と、ヒラー室長は返答を促した。もっとも、軍隊において上からの命令を拒むことなど事実上不可能なのだから、わざわざ彼に教官着任の意志の確認を求めるあたりは、この人物の人柄である。

 ところが、アルトマイヤーの口から出たのは、短い否定の言葉だった。

「お断りします」

「……それは困ったねえ……。で、君が引き受けかねる理由は何かね?」

 苦笑しつつも、間延びした口調が、あまり困ったように聞こえない室長である。それどころか、この部下がどんな理由を付けて今回の任務を拒むのか、興味深々といった風だ。
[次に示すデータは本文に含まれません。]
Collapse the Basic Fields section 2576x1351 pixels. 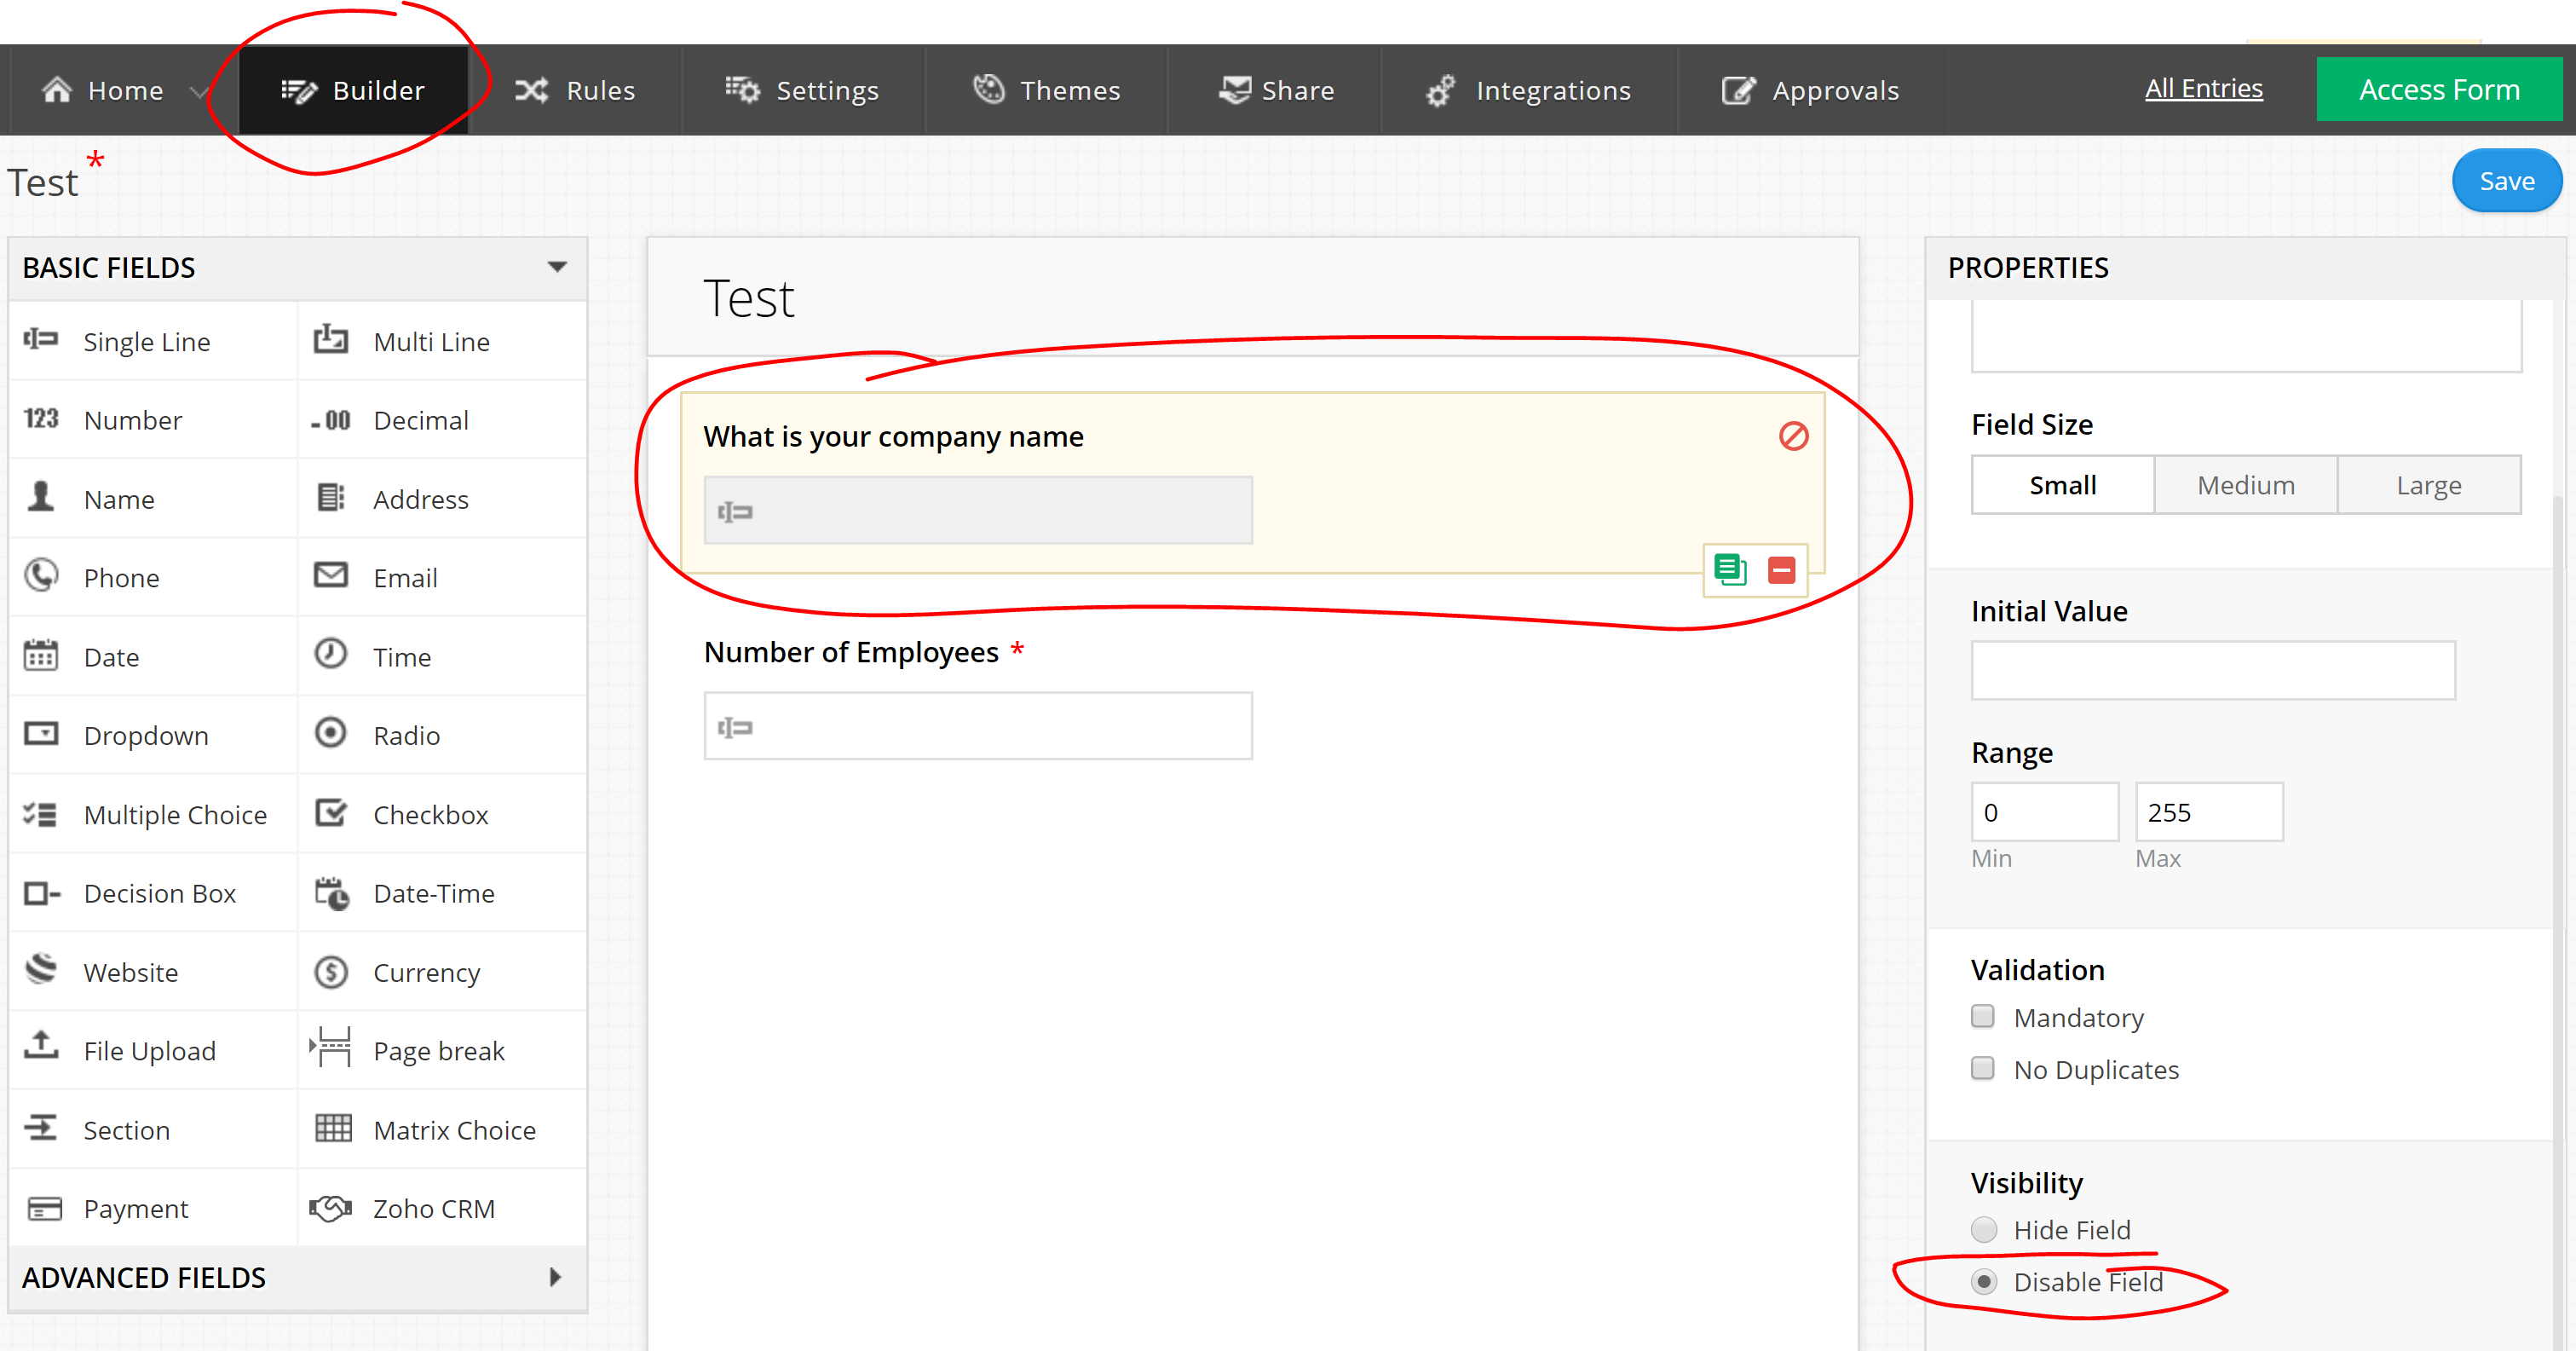[x=557, y=267]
 当のアルトマイヤーは、一呼吸置くと、手渡されたファイルを上官に返すように机の上に差し出して答えた。

「……自分はものを教える仕事には向きません」

 だろうねえ。と、室長はつい相槌を打ちそうになった。


 アルトマイヤーは、『凍氷の刃』と称されるその卓抜した頭脳と情報分析能力をもって、情報部員として早くから頭角を現していた。支部長として多数の部下を使う立場になった現在では、部下一人一人の能力や個性をしっかり把握し、的確な采配と助言を行える、指揮官としての能力もまた高く評価されるところとなっている。
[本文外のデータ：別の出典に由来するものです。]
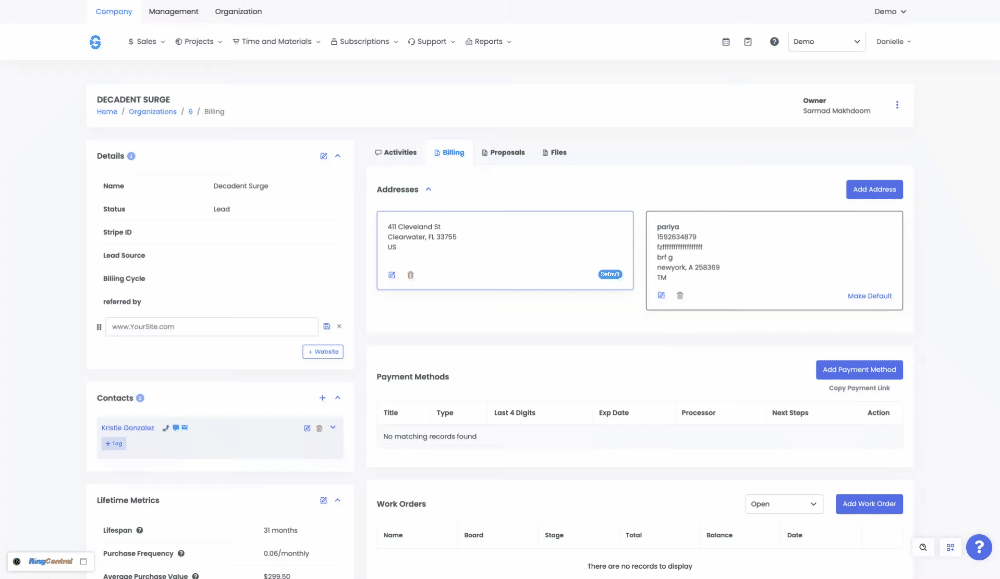This screenshot has width=1000, height=579.
Task: Edit the 411 Cleveland St address
Action: [392, 275]
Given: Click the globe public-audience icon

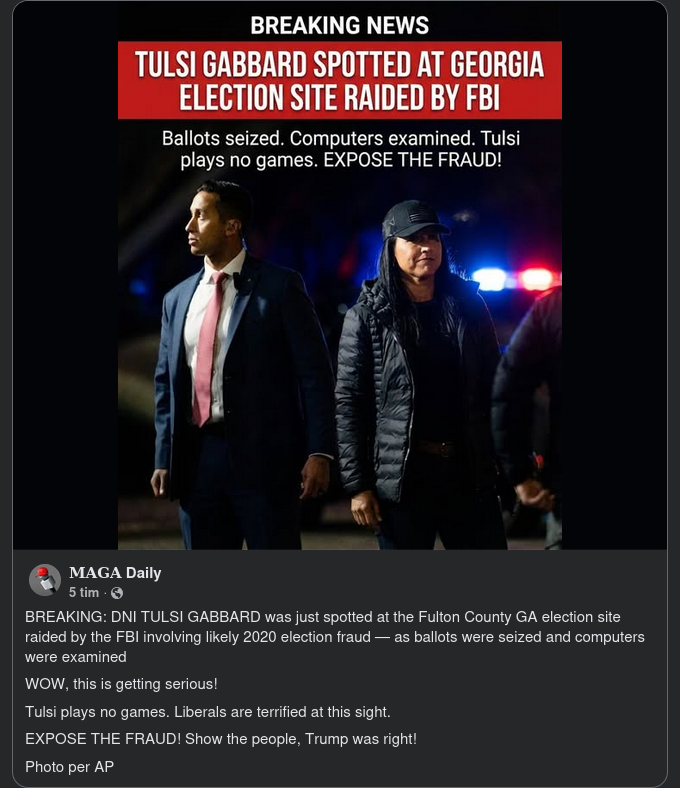Looking at the screenshot, I should tap(117, 593).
 前線に配置される士官としての能力には文句の付けようはない。が、「指揮」と「指導」はまた別のものである。いまある人間が持っている能力を「使う」のと、それを「伸ばす」のは全く違う資質を要求されるのだ。

 また、よく格闘なり銃撃なり、その分野では一流と呼ばれる腕前の人間が、いざ他人にその技術を教えるとなると、教官としては二流以下ということがある。戦闘員としても諜報員としても一流の彼だが、それが即、一流の教官に繋がるとは限らない。

 彼がこれまでに教官としてものを教える立場になったことはないので、アルトマイヤーの「指導」する能力がどれほどのものかは、実のところヒラー室長にも未知数といったところだ。が、致命的に先生向きでないのが、あの徹底した無口無表情と、任務に関する事以外では、他人に全く関心を向けない性格だ。取っつきにくいことこの上ない。まして子ども相手では尚更である。

(けして悪い奴じゃあないと思うんだけどねえ……)

 茶菓子を三つほどまとめて口に放りこんで、ぽりぽりとかみ砕く。そしてゆっくりとお茶を飲み干してから、ヒラー室長は口を開いた。
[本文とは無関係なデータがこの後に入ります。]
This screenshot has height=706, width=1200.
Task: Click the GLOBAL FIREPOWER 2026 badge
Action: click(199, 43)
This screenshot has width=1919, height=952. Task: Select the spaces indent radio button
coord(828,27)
「確かに君にとっては、得意な分野ではないのかもしれない。でもねえ、部下を指導する……能力を伸ばしてやる勉強もしてもらわなければならないからねえ……」

 ひと呼吸置いて、部下に視線を合わせると、アルトマイヤーには殺し文句であるはずの台詞を放つ。

「この任務が無事終了すれば、君は私の後任。第三室長だ。階級も大佐に昇進と言うことになるからね」

 地方の一支部長からいきなりの首都本部の室長就任とは異例の大出世である。が、内心はともかく、アルトマイヤーの表情はぴくりとも動かなかった。

(素直じゃないねえ)

と、自分の仕掛けた爆弾に、部下が反応しなかったことに微苦笑する。だが、この条件は彼にとってかなり効いているはずだ。